I poured water into the top of the coffeemaker and put some beans in the grinder. “I guess it does.”

“Wo, real gourmet. Beans and all. You got a ashtray?”

“Use the floor. The cleaning crew comes in today.”

“They gone bring a wrecking ball?”

“A fire hose. You want it strong?”

“You like the job?”

I thought about it. “Some days.”

“Explain the appeal.” He stubbed out his cigarette in the saucer.

The coffeemaker gurgled three or four times as the water heated. “This is its idea of foreplay,” I said. “In about an hour we’ll have some coffee.”

“Like I said, explain the appeal.”

“Well, once in a while you get a chance to reduce the number of assholes in the world.”

“That’s a losin’ battle. Ain’t never gone to be no asshole shortage. We got oil shortages, grain shortages, coal shortages, every kind of fuckin’ shortage you can think of, but there ain’t no asshole shortage. Assholism is a dominant trait.”

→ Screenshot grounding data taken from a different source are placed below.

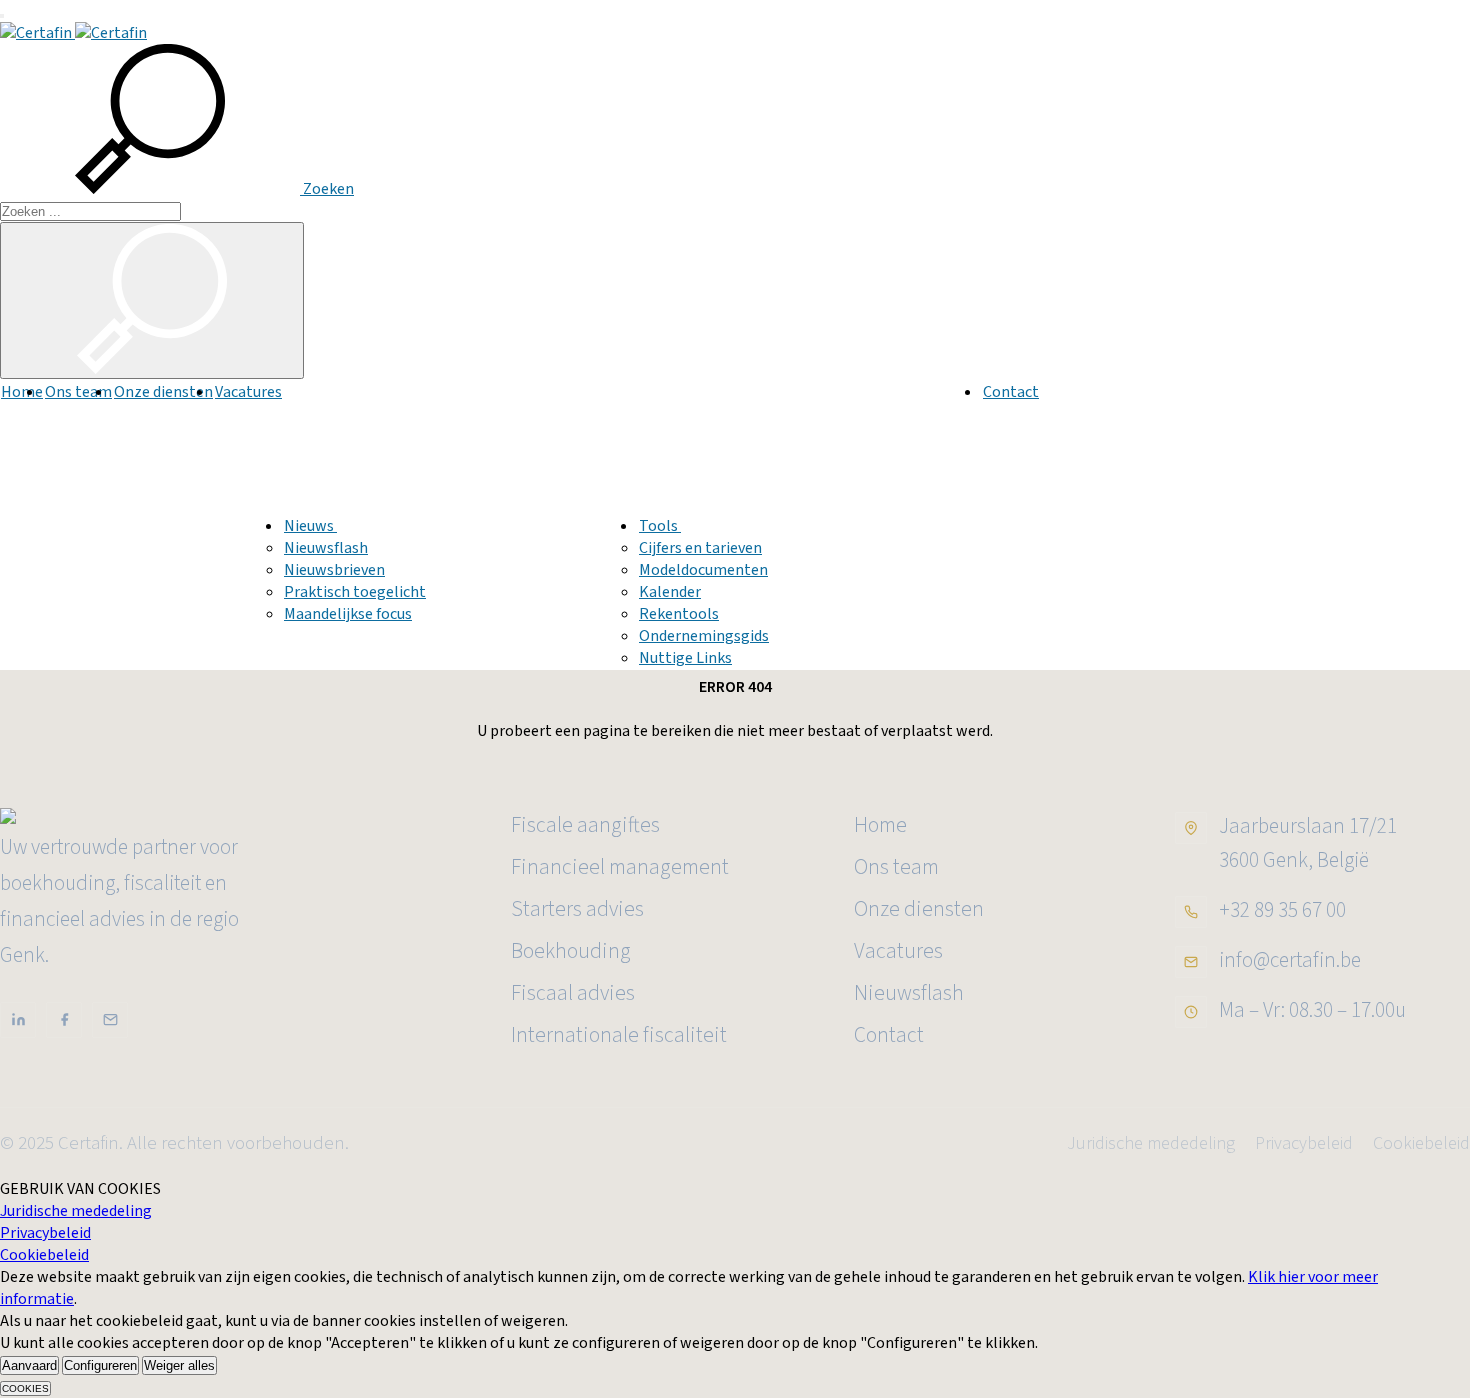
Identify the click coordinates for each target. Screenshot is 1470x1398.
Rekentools (679, 614)
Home (22, 392)
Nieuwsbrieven (334, 570)
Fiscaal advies (573, 993)
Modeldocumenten (703, 570)
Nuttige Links (685, 658)
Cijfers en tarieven (700, 548)
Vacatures (248, 392)
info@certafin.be (1290, 960)
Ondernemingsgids (704, 636)
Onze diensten (163, 392)
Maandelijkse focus (348, 614)
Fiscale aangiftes (585, 825)
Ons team (78, 392)
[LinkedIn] (18, 1020)
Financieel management (620, 867)
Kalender (670, 592)
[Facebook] (64, 1020)
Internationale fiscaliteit (619, 1035)
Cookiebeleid (1421, 1143)
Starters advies (577, 909)
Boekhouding (571, 951)
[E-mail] (110, 1020)
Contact (1011, 392)
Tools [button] (660, 526)
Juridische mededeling (1151, 1143)
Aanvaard (29, 1365)
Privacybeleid (1304, 1143)
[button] (177, 189)
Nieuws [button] (310, 526)
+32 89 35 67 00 (1282, 910)
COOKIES (25, 1388)
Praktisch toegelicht (355, 592)
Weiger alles (179, 1365)
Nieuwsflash (326, 548)
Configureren (100, 1365)
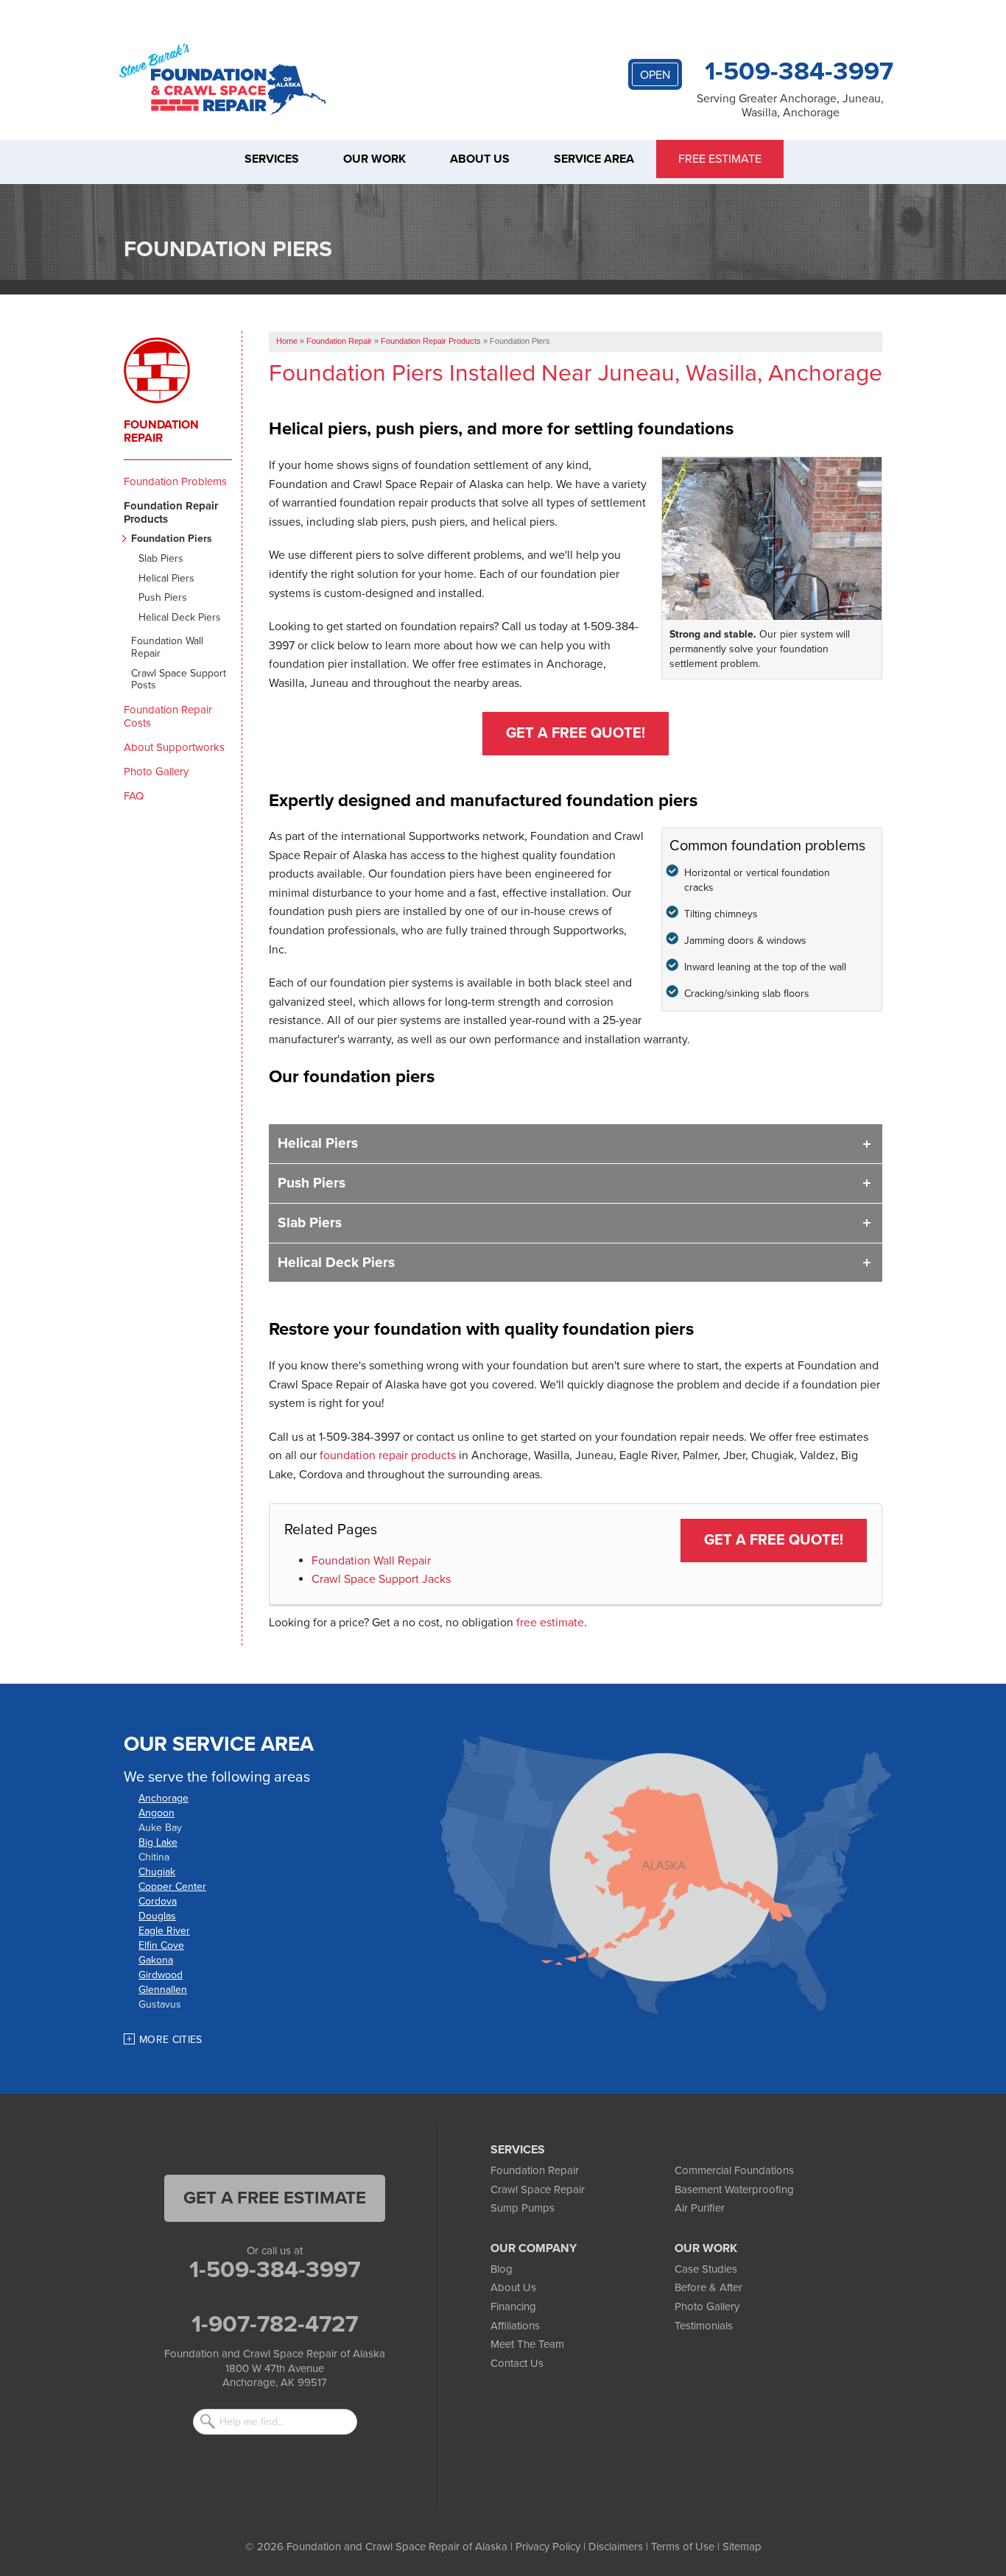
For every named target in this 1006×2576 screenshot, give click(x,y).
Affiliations (515, 2325)
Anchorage (163, 1798)
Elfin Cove (161, 1945)
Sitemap (741, 2546)
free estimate (550, 1622)
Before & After (708, 2287)
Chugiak (156, 1872)
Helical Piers (318, 1143)
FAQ (134, 795)
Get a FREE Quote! (575, 733)
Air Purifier (700, 2208)
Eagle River (164, 1930)
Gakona (155, 1960)
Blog (501, 2269)
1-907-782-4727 (274, 2324)
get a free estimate (274, 2198)
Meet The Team (527, 2344)
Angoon (156, 1813)
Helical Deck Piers (336, 1262)
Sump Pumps (522, 2208)
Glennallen (162, 1989)
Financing (513, 2306)
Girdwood (160, 1975)
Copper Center (172, 1886)
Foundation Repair (161, 431)
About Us (513, 2287)
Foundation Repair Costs (168, 716)
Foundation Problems (175, 481)
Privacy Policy (548, 2546)
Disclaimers (615, 2546)
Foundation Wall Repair (371, 1560)
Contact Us (517, 2363)
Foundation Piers (171, 539)
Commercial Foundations (734, 2170)
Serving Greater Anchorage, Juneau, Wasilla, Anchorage (790, 106)
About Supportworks (174, 747)
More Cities (171, 2039)
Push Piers (311, 1182)
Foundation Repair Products (171, 512)
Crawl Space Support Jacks (381, 1579)
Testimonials (704, 2325)
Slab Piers (310, 1222)
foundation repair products (388, 1455)
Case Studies (706, 2269)
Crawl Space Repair (537, 2189)
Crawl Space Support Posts (178, 680)
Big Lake (157, 1842)
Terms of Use (682, 2546)
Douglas (157, 1916)
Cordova (157, 1901)
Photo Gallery (156, 771)
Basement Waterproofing (734, 2189)
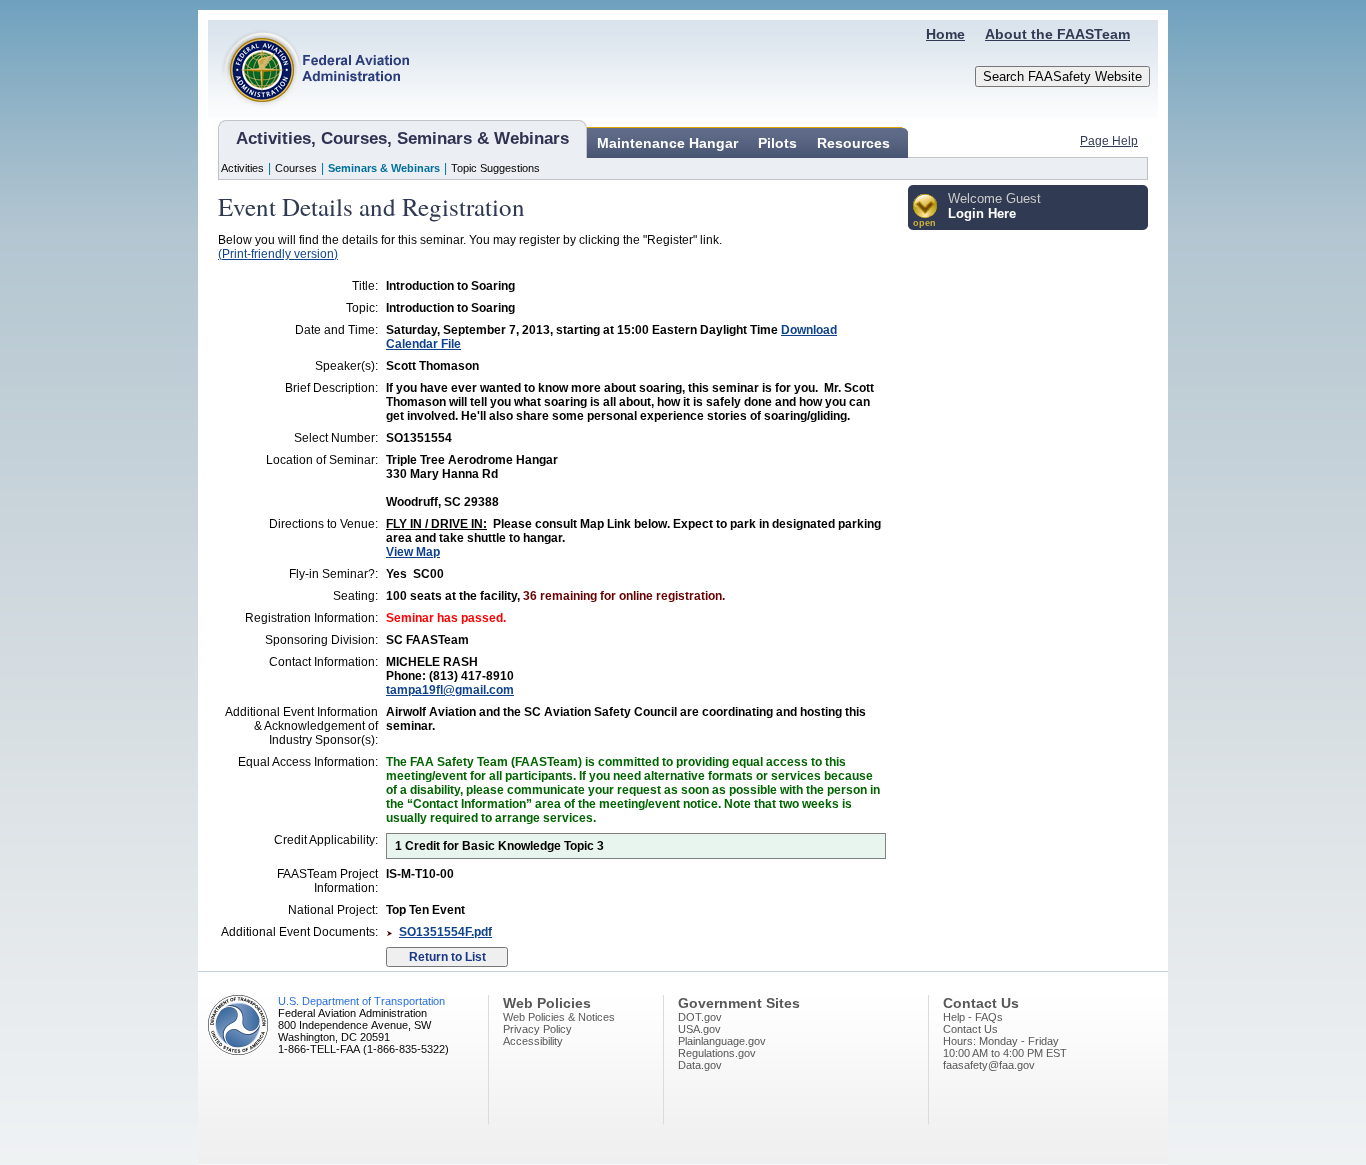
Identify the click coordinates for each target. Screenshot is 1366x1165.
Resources (853, 143)
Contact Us (970, 1029)
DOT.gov (700, 1017)
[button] (925, 211)
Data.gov (700, 1065)
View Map (413, 552)
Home (945, 34)
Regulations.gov (717, 1053)
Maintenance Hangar (667, 143)
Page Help (1109, 141)
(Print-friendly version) (278, 254)
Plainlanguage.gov (722, 1041)
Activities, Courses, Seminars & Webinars (402, 138)
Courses (296, 168)
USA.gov (699, 1029)
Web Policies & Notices (559, 1017)
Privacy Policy (537, 1029)
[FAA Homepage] (309, 115)
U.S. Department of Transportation (361, 1001)
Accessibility (533, 1041)
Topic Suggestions (495, 168)
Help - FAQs (973, 1017)
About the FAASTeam (1057, 34)
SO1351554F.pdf (445, 932)
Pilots (777, 143)
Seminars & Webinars (384, 168)
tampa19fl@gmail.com (450, 690)
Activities (242, 168)
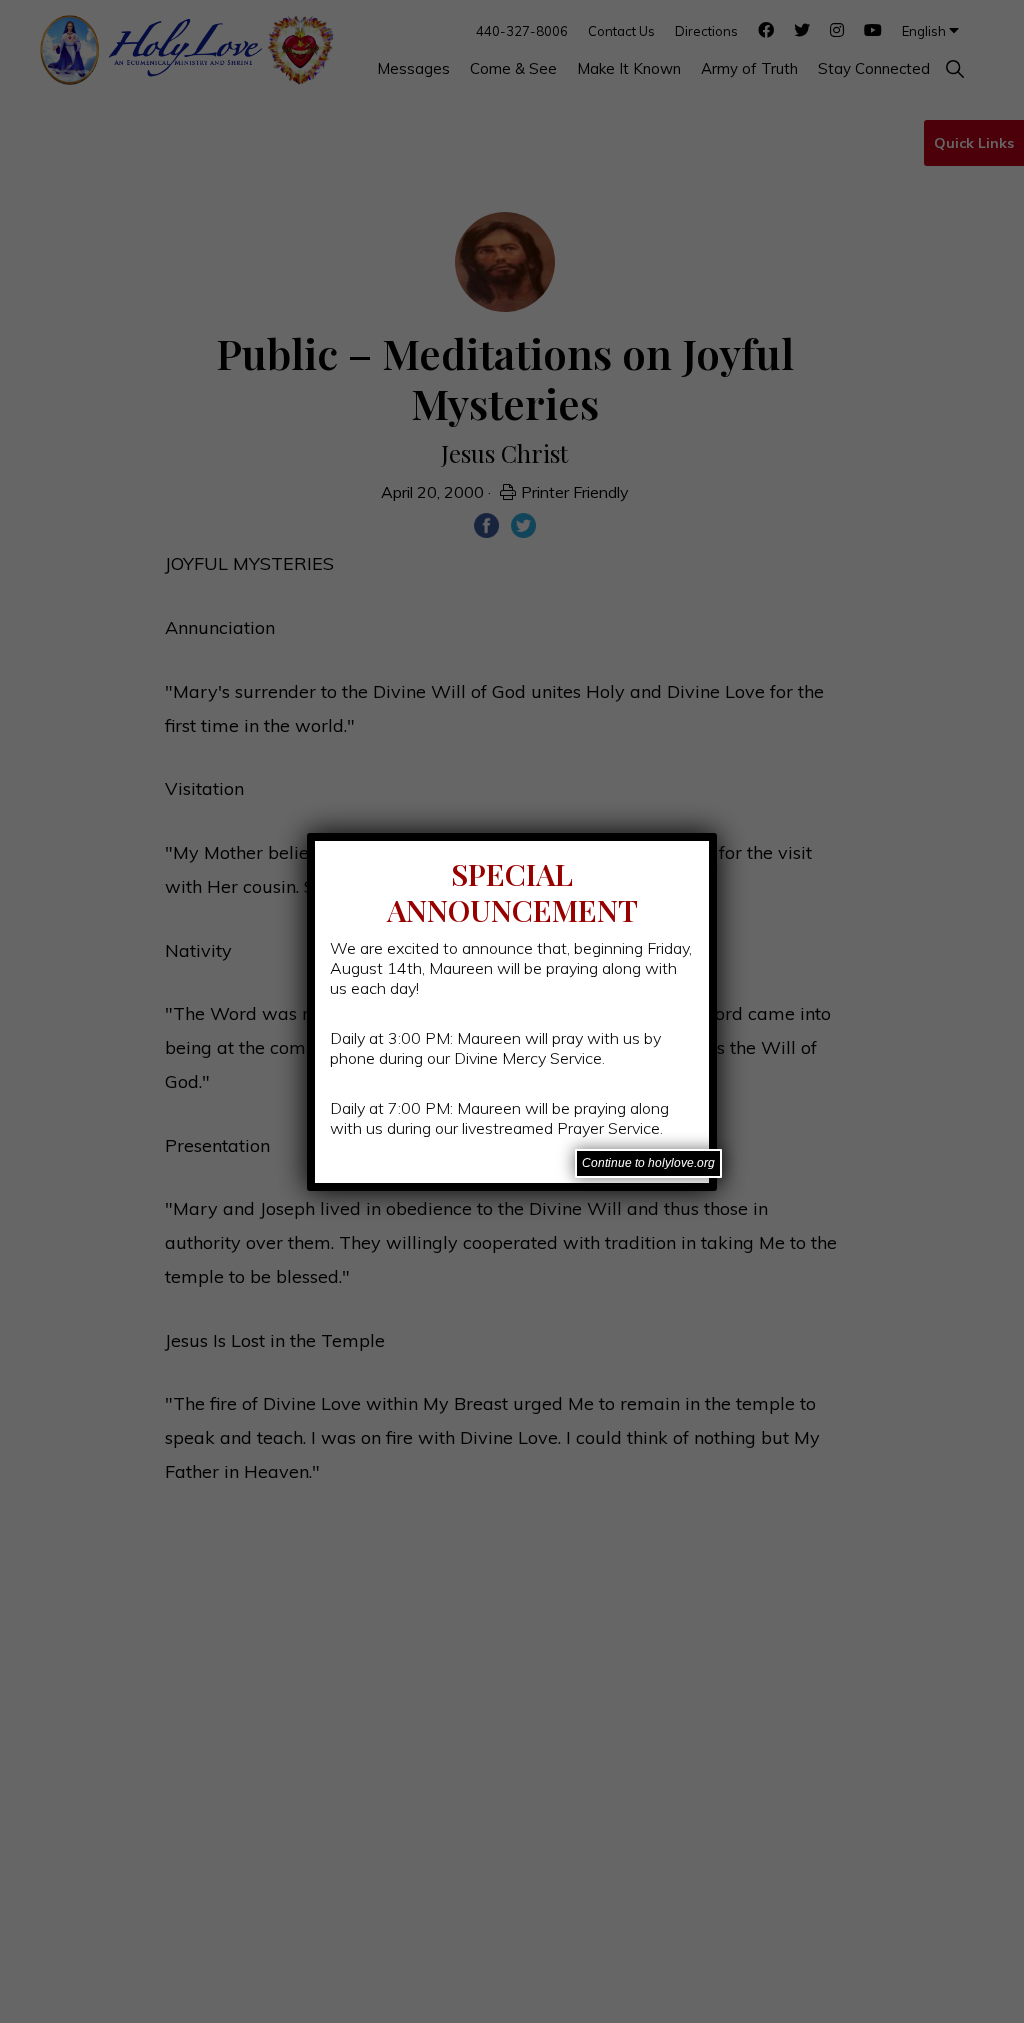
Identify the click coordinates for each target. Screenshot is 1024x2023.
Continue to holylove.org (648, 1163)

“It’s still nice to take one out.” I gave the coffeepot a useless whack to speed it up.

“You an idealist,” he said. “Me, I’m a realist. You know the difference between an idealist and a realist?”

“No,” I said, “but I have a feeling you’re going to tell me.”

“The idealist is holdin’ the gun. The realist is on the other end.”

“And where’d you pick up this bit of knowledge?”

“Nice little island name of Grenada. I was a member of the victorious invadin’ force. We fought them on the beaches, we fought them in the streets.”

“One of my favorite wars.”

“Like the man say, democracy in action. ‘Nother exercise in poli sci.”

“So you went to college, went into the forces, and then put all that background to work picking up dead animals.”

“Markin’ time.”

The phone rang. I went to pick it up, and Dexter went over to study the coffeemaker.

“It’s Hammond,” Hammond said.

“Damn,” Dexter said to the coffeemaker, which still hadn’t dripped a drop. “Come on, now.”

“You were right about the Oldfield house,” Hammond said. “They were pros. They even ripped the paper off the back of the mirror in the bedroom.”

“Did they wipe the place?”

“Looks like it. Lots of smears around, hardly one good print, not even many of hers. Also, they left money. There was about three hundred in a flour canister. Canister was open but the money was still there.”